Marine Le Pen n’a pas hésité à donner son opinion sur le fameux "pacte national" demandé par Manuel Valls pour lutter contre la violence qui sévit à Marseille. Selon la présidente du Front National, ce pacte ne serait qu’un écran de fumée face à une inaction chronique du gouvernement. "Les grandes déclarations disant "on va augmenter le nombre de policiers, on va se réunir autour d'une table", c'est de la poudre aux yeux pour calmer les impatiences d'une opinion publique qui se rend compte que le ministère de l'Intérieur est dans l'incapacité totale de ramener la sécurité, non seulement à Marseille, mais en réalité dans l'ensemble de la France", a déclaré la présidente du FN sur Radio Classique/LCI.

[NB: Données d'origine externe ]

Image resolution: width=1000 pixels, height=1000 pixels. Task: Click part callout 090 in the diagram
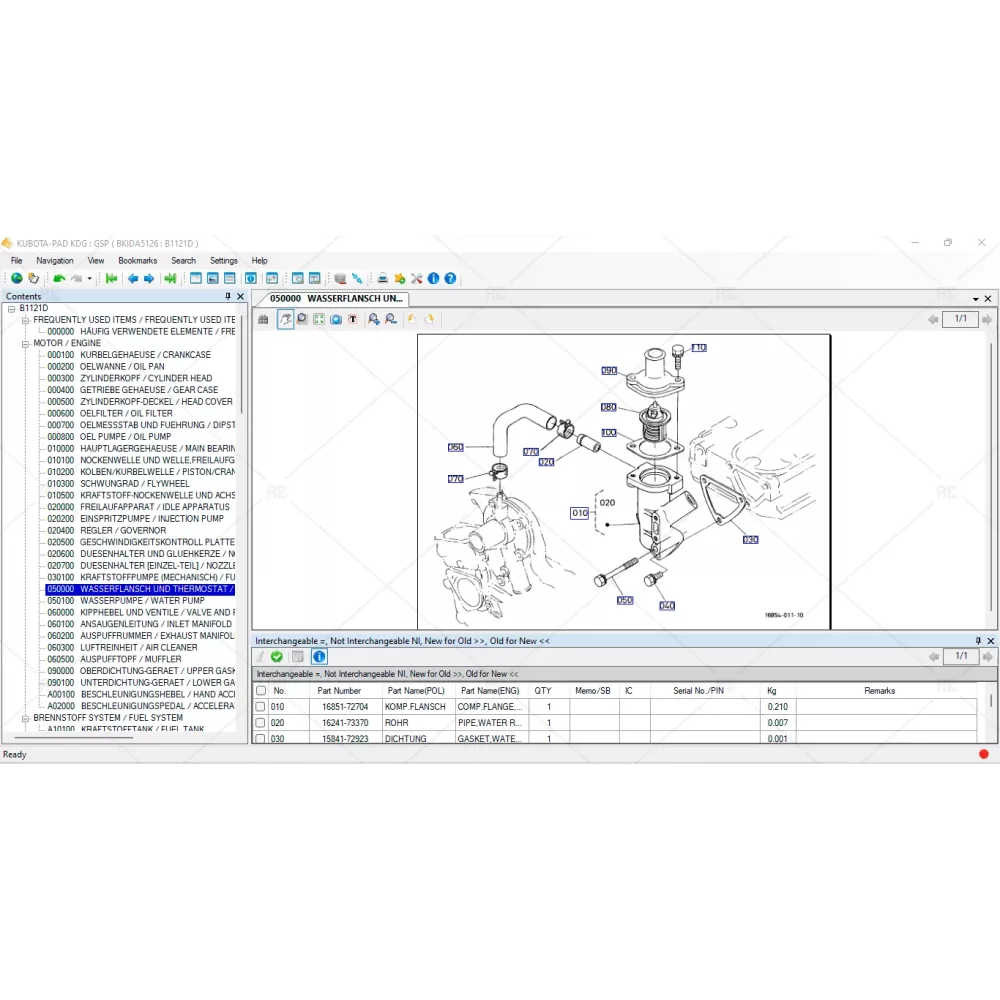coord(609,371)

Marine Le Pen a également des doutes sur l’honnêteté de certains policiers dans la cité phocéenne. «Il y a des problèmes  qui empêchent les policiers de faire leur travail. Même si je ne veux pas lancer des accusations sans preuves, il n'est pas tout à fait inenvisageable que le démantèlement de la Bac Nord ces derniers mois, avec des policiers impliqués dans des affaires de corruption, soit le symptôme de quelque chose de plus grave.»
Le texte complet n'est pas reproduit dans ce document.